■ **Exercise goal**
Find every line in the data below that contains the string "height" and copy each of those lines.

■ **Listed records**
++++

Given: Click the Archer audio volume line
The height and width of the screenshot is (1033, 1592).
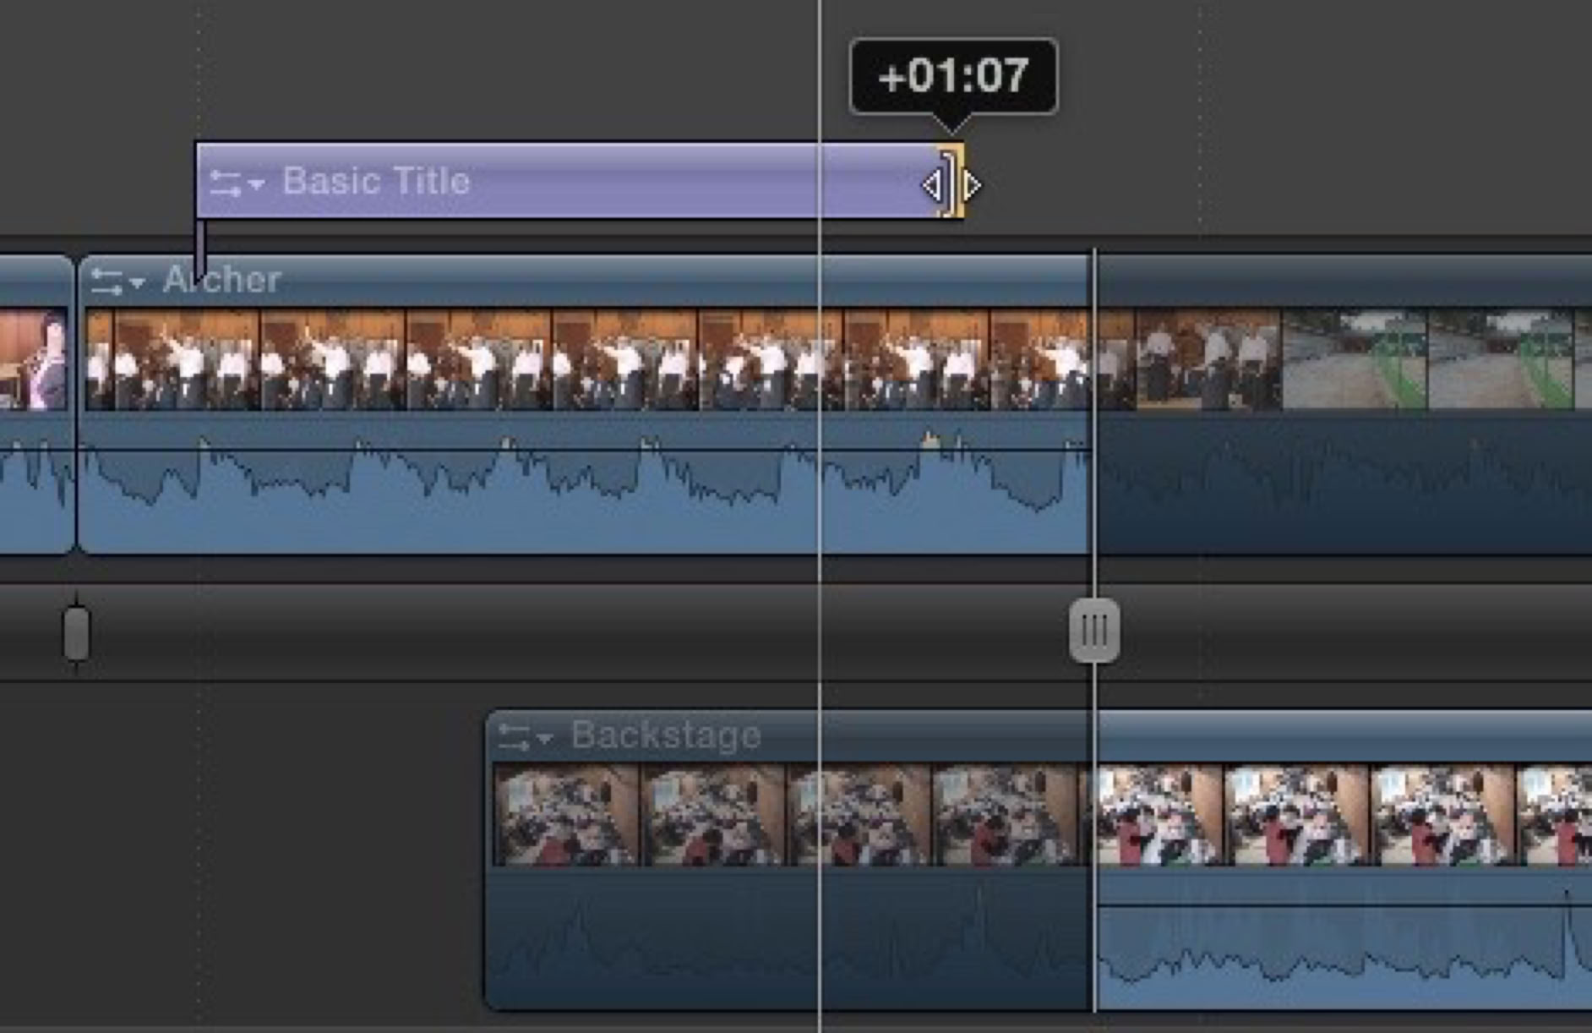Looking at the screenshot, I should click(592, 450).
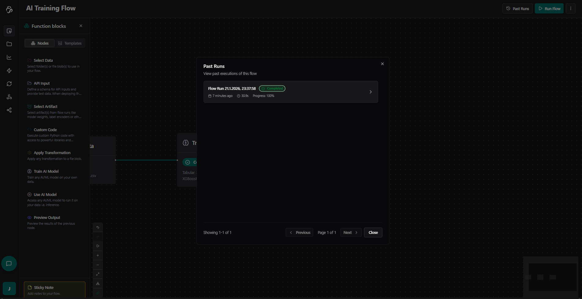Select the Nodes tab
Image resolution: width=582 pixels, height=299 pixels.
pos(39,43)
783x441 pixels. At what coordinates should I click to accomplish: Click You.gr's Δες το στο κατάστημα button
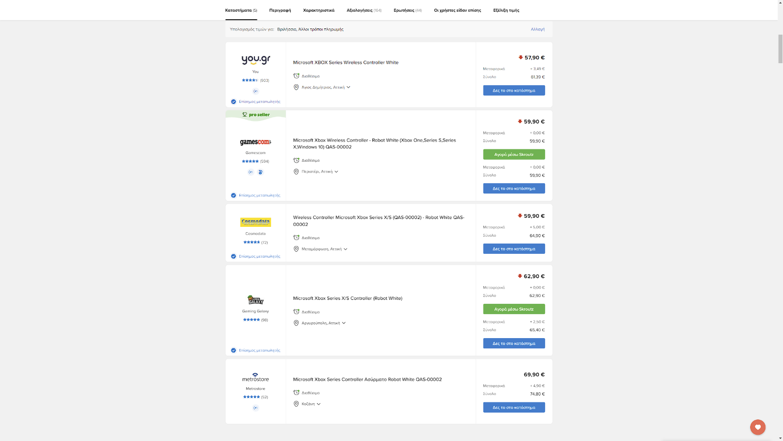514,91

++++

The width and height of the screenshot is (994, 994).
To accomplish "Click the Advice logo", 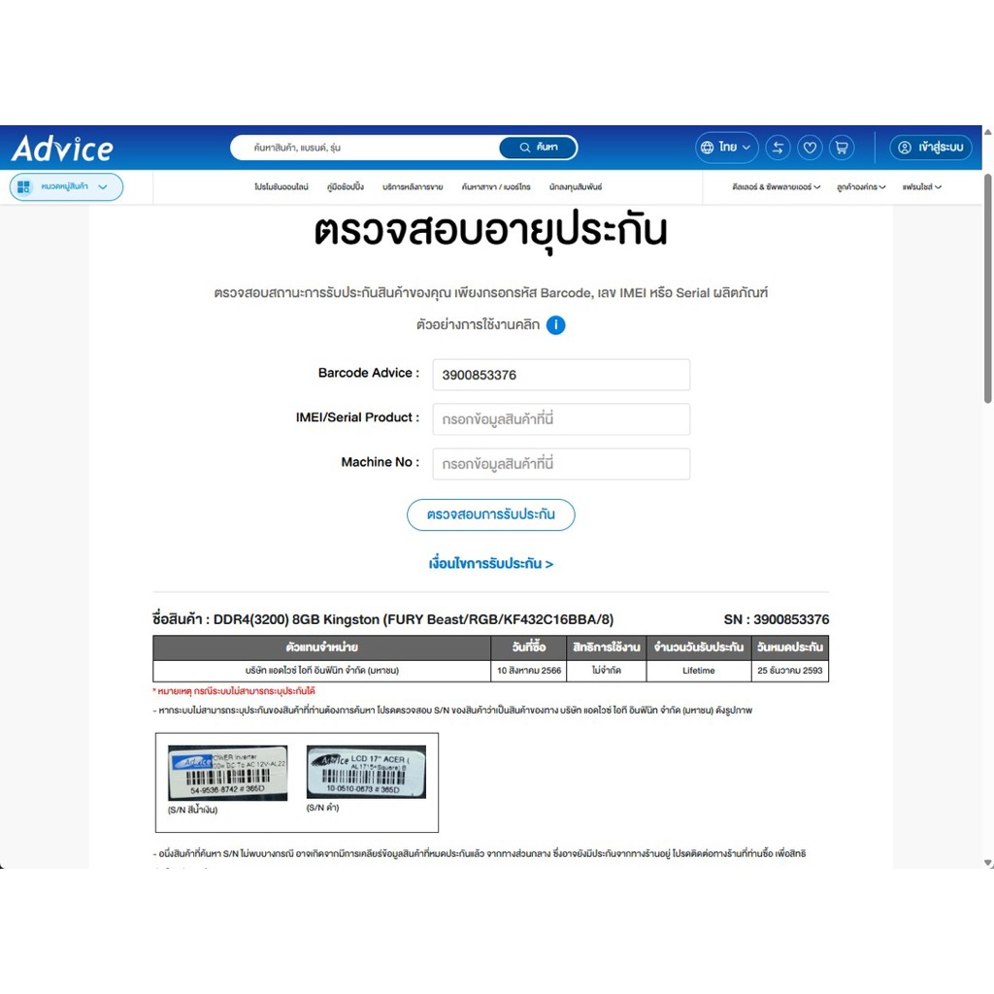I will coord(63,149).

++++

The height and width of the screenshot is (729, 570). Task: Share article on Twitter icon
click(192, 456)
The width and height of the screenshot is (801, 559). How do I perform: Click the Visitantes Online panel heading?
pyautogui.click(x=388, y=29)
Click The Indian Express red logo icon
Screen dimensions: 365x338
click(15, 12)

++++

■ **Completed task**
The height and width of the screenshot is (1033, 1592).
Image resolution: width=582 pixels, height=299 pixels.
The width and height of the screenshot is (994, 994).
The height and width of the screenshot is (729, 570). Task: Share article on Twitter icon
The width and height of the screenshot is (801, 559). How do I perform: Click the Visitantes Online panel heading?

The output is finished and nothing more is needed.